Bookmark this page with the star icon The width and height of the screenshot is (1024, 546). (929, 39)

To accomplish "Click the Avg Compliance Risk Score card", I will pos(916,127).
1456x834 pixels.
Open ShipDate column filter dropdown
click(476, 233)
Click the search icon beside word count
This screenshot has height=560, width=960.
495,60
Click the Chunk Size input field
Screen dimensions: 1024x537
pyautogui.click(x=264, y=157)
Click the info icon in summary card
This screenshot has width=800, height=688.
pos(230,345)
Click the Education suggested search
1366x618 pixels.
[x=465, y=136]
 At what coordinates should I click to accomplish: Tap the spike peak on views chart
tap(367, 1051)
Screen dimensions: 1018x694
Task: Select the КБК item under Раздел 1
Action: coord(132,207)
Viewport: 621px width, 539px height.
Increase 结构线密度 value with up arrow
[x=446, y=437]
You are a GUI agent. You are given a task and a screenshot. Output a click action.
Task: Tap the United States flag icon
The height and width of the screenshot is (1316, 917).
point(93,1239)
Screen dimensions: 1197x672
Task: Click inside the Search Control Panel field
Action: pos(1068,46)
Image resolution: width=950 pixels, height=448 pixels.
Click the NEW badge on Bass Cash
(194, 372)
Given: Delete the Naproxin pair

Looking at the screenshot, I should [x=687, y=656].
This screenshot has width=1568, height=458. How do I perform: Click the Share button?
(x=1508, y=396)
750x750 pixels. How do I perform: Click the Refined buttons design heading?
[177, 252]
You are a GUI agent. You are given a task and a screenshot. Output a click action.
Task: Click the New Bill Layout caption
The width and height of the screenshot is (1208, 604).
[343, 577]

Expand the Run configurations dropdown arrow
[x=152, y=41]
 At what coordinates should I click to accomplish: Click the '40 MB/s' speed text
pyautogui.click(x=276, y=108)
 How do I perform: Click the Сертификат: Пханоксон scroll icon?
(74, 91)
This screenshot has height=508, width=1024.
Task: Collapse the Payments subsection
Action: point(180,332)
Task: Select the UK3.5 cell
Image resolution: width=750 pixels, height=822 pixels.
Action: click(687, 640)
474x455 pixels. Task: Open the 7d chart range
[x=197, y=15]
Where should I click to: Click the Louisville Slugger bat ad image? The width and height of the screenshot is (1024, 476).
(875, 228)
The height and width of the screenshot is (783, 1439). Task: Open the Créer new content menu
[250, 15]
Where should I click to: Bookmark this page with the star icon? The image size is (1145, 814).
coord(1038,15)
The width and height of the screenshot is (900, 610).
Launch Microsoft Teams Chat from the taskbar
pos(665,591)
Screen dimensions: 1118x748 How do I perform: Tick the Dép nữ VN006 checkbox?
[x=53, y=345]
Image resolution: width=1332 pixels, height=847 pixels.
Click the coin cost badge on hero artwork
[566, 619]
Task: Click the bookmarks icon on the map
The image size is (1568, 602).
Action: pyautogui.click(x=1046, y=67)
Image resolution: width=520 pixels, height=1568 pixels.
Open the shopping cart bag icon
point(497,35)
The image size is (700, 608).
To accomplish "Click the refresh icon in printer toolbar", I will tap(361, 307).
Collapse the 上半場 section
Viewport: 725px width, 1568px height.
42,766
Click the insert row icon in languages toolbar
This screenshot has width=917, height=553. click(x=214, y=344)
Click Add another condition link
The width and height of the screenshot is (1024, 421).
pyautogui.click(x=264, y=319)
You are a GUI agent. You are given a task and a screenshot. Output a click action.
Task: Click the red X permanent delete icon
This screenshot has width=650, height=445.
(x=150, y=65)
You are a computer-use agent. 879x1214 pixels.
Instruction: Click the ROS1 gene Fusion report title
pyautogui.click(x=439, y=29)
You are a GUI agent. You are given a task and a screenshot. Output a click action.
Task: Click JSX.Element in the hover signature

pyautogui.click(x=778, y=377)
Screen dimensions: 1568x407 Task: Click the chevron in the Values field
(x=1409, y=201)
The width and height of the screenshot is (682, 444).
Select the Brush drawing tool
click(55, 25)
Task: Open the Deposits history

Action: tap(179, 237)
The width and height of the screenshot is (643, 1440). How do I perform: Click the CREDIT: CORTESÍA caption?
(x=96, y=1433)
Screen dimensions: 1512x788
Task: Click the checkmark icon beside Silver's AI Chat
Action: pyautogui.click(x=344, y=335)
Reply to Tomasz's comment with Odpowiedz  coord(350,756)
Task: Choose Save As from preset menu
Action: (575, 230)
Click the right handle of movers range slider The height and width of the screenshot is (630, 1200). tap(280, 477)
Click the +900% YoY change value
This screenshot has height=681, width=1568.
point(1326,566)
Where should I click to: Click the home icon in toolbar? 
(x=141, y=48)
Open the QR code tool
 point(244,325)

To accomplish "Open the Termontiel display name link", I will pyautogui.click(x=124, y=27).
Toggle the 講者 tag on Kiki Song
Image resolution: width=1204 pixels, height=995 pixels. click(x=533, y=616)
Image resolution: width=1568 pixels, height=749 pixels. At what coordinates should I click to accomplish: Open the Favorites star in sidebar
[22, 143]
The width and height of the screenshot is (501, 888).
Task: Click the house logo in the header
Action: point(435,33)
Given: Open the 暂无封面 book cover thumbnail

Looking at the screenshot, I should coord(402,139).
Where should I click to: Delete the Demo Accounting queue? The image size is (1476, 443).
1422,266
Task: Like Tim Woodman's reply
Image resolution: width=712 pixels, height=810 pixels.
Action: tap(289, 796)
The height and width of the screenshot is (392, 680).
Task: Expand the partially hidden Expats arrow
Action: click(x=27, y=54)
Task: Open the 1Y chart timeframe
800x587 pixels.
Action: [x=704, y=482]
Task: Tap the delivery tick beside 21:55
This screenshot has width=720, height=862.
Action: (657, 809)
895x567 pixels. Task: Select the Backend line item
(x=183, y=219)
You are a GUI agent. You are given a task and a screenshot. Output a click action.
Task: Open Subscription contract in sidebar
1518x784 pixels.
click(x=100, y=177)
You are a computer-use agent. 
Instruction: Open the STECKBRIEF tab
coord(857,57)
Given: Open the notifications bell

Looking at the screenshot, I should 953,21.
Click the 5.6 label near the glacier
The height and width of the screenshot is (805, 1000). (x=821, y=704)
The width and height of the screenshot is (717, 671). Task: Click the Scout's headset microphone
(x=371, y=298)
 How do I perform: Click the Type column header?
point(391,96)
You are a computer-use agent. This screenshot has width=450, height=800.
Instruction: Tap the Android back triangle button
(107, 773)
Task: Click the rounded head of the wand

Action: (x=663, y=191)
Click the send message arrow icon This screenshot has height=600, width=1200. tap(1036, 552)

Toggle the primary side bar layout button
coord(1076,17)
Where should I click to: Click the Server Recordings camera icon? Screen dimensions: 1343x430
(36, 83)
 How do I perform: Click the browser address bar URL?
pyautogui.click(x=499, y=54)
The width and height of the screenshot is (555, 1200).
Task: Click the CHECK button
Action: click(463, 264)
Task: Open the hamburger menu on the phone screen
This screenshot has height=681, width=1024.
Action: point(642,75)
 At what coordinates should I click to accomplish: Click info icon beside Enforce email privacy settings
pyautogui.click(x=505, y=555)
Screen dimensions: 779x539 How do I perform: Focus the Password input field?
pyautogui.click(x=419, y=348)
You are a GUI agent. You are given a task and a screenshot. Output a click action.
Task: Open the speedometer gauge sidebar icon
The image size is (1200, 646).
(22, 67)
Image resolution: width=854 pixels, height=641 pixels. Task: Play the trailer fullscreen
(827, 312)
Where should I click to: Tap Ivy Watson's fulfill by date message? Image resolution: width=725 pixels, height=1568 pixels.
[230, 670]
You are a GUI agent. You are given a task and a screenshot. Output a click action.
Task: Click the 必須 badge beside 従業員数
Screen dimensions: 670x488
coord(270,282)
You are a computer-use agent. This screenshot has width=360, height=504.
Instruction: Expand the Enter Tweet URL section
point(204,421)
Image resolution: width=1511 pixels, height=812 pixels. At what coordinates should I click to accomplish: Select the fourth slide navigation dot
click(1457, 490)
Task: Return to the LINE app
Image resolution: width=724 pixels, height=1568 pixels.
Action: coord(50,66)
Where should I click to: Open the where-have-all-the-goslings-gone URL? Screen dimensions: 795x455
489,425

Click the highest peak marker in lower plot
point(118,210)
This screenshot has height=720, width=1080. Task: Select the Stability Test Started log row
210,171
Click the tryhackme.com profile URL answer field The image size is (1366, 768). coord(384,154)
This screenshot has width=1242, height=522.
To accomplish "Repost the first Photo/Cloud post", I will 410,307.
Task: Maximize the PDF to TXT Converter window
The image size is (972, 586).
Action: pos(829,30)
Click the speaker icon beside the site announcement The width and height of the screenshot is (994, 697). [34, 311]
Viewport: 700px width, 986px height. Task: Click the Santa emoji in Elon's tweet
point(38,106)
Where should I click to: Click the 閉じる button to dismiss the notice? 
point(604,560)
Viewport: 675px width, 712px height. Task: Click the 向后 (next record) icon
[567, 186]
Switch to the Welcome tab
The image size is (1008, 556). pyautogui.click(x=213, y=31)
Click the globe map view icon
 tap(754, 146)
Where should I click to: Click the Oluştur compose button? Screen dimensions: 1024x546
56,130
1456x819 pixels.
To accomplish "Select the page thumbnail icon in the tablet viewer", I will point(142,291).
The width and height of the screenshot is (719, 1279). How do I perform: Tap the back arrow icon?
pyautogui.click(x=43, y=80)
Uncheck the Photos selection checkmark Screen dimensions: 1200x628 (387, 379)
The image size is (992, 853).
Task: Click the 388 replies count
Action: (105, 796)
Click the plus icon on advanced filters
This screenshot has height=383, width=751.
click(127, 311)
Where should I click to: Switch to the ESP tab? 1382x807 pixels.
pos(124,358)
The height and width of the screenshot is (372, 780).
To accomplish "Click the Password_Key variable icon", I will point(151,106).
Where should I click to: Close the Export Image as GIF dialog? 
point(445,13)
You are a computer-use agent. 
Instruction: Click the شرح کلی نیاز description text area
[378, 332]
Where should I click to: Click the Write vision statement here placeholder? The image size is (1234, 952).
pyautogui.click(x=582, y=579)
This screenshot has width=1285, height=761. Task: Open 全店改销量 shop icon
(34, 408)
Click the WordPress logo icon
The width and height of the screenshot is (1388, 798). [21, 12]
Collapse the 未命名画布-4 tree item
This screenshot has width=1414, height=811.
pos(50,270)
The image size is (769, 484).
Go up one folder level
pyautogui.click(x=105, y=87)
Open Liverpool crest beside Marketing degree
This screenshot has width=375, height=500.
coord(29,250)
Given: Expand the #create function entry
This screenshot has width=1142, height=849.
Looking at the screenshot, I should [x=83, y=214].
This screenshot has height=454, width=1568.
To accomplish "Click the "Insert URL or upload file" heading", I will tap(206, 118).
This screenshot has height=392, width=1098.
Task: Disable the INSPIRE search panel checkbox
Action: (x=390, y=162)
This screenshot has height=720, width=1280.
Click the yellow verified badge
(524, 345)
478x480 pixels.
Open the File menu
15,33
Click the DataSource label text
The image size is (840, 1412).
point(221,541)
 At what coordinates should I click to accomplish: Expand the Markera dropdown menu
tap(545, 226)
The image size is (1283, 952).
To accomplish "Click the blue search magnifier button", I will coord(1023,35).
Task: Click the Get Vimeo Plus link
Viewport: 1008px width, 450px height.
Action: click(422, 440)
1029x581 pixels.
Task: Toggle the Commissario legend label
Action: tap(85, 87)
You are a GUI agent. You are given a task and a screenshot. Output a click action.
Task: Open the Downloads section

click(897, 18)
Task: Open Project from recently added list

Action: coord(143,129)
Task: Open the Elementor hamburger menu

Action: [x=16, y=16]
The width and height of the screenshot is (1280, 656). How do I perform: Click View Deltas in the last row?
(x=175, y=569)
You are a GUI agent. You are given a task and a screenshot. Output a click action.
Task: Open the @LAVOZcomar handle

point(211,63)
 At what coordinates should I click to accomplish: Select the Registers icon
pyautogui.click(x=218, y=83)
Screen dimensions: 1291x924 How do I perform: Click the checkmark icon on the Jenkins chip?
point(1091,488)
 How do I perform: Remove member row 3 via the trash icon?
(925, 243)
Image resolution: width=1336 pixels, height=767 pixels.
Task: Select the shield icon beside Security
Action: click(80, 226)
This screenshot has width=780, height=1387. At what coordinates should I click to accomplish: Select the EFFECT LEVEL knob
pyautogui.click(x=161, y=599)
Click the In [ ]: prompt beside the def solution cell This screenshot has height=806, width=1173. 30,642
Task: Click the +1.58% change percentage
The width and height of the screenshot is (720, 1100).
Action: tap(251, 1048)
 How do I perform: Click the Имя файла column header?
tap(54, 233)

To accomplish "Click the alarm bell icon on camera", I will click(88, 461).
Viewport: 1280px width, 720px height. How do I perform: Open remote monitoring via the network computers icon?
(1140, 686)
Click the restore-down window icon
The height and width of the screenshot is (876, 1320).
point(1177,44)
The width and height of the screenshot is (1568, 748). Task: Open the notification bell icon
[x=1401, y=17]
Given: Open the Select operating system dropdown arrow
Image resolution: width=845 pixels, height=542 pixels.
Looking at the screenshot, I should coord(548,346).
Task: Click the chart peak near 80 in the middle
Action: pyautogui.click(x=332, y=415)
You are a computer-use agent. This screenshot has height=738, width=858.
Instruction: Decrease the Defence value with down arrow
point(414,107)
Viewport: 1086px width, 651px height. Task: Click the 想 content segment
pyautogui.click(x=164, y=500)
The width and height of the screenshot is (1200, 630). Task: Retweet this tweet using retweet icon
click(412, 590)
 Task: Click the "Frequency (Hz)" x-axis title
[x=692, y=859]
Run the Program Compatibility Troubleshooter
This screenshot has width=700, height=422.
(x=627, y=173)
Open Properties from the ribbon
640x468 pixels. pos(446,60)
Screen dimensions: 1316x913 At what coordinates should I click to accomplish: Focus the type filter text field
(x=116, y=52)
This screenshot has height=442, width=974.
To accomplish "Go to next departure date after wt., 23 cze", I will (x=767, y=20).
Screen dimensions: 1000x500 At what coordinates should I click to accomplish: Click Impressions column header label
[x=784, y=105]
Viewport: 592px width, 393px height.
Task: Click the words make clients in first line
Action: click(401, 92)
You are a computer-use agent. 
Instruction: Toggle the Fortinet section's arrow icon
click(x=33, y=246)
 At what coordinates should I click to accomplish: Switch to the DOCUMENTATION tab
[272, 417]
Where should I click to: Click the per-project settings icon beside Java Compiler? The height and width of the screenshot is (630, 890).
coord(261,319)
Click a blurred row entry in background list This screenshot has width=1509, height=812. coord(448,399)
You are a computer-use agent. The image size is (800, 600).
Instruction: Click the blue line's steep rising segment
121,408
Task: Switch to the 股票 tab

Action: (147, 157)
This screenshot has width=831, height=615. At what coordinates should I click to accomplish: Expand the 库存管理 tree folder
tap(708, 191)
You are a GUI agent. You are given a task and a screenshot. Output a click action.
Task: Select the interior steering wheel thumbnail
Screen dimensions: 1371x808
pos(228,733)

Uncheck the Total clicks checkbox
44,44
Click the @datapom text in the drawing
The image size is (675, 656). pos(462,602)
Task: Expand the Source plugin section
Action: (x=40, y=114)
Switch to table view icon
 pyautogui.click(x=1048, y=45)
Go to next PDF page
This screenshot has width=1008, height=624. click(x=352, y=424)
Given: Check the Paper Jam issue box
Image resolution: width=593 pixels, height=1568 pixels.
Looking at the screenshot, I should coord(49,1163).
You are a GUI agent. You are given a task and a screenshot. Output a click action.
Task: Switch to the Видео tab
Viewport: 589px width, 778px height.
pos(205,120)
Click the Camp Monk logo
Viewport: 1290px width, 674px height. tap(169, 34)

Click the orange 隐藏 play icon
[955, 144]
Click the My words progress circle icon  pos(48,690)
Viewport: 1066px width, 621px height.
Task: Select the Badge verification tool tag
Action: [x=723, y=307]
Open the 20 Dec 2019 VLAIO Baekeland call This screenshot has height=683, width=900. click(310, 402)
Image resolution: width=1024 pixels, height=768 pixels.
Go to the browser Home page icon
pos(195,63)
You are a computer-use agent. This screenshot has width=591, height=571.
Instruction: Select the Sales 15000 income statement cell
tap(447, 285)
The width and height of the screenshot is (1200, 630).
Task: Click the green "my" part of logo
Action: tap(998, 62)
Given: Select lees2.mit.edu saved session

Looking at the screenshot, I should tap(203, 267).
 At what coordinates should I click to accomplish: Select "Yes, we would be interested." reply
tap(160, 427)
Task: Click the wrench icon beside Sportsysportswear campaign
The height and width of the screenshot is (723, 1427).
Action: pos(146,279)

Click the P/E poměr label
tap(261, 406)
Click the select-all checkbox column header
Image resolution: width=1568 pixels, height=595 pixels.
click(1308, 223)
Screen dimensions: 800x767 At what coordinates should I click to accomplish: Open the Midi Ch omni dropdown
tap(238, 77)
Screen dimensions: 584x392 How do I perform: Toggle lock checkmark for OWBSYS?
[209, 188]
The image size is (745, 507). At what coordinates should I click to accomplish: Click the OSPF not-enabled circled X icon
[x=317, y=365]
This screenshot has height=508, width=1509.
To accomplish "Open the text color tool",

- - - - - - -

◆ What you are asked to do: Using the data above, repeat exactly the lines that begin at the line with "Image resolution: width=1332" and end at the line with "Image resolution: width=520", both ends included.

◆ Output of the exercise:
Image resolution: width=1332 pixels, height=847 pixels.
Click the coin cost badge on hero artwork
[566, 619]
Task: Click the bookmarks icon on the map
The image size is (1568, 602).
Action: pyautogui.click(x=1046, y=67)
Image resolution: width=520 pixels, height=1568 pixels.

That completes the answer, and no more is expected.